Tissue distribution and developmental expression of protein kinase C isozymes.

作者信息

Yoshida Y, Huang F L, Nakabayashi H, Huang K P

机构信息

Section on Metabolic Regulation, National Institute of Child Health and Human Development, Bethesda, Maryland 20892.

出版信息

J Biol Chem. 1988 Jul 15;263(20):9868-73.

PMID:3133370
Abstract

Protein kinase C is a ubiquitous enzyme found in a variety of mammalian tissues and is especially highly enriched in brain and lymphoid organs. Based on biochemical and immunological analyses, we have identified three types of protein kinase C isozyme (designated types I-III) from rat brain. Monospecific antibodies against each of the protein kinase C isozymes were prepared for the determination of tissue distribution, subcellular localization, and developmental changes of these enzymes.
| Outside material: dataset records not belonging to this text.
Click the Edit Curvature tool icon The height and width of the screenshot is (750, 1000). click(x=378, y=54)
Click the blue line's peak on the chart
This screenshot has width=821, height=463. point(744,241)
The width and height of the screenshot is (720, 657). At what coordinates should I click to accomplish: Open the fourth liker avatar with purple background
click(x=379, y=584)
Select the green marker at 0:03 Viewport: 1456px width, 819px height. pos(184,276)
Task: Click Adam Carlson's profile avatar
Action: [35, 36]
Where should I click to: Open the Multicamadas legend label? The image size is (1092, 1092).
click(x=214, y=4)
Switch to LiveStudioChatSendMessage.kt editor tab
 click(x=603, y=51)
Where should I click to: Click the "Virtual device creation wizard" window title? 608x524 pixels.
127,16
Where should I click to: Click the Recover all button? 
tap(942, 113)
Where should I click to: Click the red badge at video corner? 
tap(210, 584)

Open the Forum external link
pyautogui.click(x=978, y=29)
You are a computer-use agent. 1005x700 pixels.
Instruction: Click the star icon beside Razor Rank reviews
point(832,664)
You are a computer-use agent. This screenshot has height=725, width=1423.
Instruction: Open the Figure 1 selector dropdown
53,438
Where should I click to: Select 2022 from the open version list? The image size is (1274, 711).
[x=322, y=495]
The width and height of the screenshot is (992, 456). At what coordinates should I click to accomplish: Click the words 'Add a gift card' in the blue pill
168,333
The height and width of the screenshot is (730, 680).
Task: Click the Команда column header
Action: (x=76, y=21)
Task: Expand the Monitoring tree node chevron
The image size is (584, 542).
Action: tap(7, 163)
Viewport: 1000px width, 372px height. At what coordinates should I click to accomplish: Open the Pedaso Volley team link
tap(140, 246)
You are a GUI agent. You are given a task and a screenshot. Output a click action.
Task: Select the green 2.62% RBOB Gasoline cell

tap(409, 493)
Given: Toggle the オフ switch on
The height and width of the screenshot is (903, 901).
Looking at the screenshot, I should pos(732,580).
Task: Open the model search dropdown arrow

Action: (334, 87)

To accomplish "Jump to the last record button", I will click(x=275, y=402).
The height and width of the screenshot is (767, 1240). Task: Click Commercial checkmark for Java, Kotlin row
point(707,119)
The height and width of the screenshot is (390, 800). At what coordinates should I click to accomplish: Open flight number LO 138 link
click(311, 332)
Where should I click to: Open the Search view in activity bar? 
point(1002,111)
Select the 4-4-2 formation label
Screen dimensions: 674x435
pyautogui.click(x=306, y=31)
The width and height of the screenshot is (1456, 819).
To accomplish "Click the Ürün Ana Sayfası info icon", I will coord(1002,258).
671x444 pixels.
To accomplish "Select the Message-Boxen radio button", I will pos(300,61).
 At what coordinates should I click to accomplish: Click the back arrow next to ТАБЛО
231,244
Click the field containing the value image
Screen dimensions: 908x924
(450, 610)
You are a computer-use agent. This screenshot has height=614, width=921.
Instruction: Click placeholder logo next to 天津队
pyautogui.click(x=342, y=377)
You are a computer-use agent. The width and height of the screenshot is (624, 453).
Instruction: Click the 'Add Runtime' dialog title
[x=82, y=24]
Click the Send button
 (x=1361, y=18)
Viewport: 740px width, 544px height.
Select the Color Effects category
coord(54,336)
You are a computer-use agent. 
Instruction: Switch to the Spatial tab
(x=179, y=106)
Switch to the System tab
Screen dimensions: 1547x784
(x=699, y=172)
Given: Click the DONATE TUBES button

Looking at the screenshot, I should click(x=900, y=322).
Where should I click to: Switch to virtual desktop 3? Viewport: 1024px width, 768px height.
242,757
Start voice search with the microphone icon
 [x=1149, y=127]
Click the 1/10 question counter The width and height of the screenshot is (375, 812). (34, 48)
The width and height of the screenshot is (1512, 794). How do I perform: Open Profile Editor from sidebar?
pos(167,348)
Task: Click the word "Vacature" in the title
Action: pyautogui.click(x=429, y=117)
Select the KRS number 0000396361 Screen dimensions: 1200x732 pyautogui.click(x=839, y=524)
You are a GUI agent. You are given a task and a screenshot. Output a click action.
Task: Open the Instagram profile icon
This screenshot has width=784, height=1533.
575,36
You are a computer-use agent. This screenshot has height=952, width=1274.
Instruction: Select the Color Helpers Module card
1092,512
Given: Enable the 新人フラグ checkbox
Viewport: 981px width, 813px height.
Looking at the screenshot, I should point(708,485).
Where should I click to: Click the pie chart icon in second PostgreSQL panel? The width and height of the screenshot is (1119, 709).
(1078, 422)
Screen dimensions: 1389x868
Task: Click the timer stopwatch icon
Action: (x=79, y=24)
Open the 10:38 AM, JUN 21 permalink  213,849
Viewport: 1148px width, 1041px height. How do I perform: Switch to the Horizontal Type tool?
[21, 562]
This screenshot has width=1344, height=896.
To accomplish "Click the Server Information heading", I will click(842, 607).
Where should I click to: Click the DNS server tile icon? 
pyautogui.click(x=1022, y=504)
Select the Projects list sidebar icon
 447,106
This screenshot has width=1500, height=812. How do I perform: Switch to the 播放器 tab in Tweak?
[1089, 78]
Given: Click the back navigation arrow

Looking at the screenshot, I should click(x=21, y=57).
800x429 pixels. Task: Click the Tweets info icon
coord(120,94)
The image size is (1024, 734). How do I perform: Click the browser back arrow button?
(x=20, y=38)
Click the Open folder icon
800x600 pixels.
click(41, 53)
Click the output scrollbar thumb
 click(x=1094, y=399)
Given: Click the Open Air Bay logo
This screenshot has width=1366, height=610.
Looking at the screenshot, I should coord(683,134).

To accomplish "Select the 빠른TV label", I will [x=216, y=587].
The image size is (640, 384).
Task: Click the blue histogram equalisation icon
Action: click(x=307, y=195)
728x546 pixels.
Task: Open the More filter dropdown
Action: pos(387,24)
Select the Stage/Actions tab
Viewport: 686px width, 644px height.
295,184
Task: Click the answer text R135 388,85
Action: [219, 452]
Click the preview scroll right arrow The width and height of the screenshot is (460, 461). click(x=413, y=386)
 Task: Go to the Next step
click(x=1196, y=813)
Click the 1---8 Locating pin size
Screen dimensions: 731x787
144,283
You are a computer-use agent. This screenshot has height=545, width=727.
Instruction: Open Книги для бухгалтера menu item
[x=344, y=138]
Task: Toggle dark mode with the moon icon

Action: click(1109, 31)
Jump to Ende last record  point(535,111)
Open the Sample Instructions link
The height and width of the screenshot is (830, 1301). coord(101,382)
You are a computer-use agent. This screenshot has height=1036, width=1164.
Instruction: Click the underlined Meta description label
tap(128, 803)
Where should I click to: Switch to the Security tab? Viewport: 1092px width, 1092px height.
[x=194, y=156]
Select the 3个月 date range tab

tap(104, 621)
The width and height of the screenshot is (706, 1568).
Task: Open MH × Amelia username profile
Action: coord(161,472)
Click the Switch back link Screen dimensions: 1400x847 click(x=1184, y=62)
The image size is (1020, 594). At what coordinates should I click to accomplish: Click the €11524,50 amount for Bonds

The various protein kinase C isozymes were found to be distinctively distributed in different tissues: the type I enzyme in brain; the type II enzyme in brain, pituitary and pineal glands, spleen, thymus, retina, lung, and intestine; and the type III enzyme in brain, pineal gland, retina, and spleen. The rat brain enzymes were differentially distributed in different subcellular fractions. The type I enzyme appeared to be most lipophilic and was recovered mostly in the particulate fractions (80-90%) regardless of the EGTA- or Ca2+-containing buffer used in the homogenization. Significant amounts (30-40%) of the type II and III enzymes were recovered in the cytosolic fraction with EGTA-containing buffer. The expressions of different protein kinase C isozymes appear to be differently controlled during development. In rat brain, both type II and III enzymes were found to increase progressively from 3 days before birth up to 2-3 weeks of age and remained constant thereafter. However, the expression of the type I enzyme displayed a different developmental pattern; it was very low within 1 week, and an abrupt increase was observed between 2 and 3 weeks of age. In thymus, the type II enzyme was found to be maximal shortly after birth; whereas the same kinase in spleen was very low within 2 weeks of age, and a significant increase was observed between 2 and 3 weeks. These results demonstrate that protein kinase C isozymes are distinctively distributed in different tissues and subcellular locales and that their expressions are controlled differently during development.

摘要

蛋白激酶C是一种普遍存在于多种哺乳动物组织中的酶,在脑和淋巴器官中尤其高度富集。基于生化和免疫分析,我们从大鼠脑中鉴定出了三种蛋白激酶C同工酶类型(命名为I - III型)。针对每种蛋白激酶C同工酶制备了单特异性抗体,用于测定这些酶的组织分布、亚细胞定位和发育变化。发现各种蛋白激酶C同工酶在不同组织中有独特的分布:I型酶存在于脑中;II型酶存在于脑、垂体、松果体、脾脏、胸腺、视网膜、肺和肠道中;III型酶存在于脑、松果体、视网膜和脾脏中。大鼠脑酶在不同亚细胞组分中的分布也存在差异。I型酶似乎最具亲脂性,无论在匀浆中使用含EGTA还是Ca2+的缓冲液,它大多在颗粒组分中回收(80 - 90%)。使用含EGTA的缓冲液时,II型和III型酶有相当数量(30 - 40%)在胞质组分中回收。不同蛋白激酶C同工酶的表达在发育过程中似乎受到不同的调控。在大鼠脑中,II型和III型酶在出生前3天到出生后2 - 3周逐渐增加,此后保持恒定。然而,I型酶的表达呈现出不同的发育模式;在1周内非常低,在2 - 3周龄之间观察到突然增加。在胸腺中,II型酶在出生后不久达到最大值;而在脾脏中,同一激酶在2周龄内非常低,在2 - 3周龄之间观察到显著增加。这些结果表明,蛋白激酶C同工酶在不同组织和亚细胞位置有独特的分布,并且它们的表达在发育过程中受到不同的控制。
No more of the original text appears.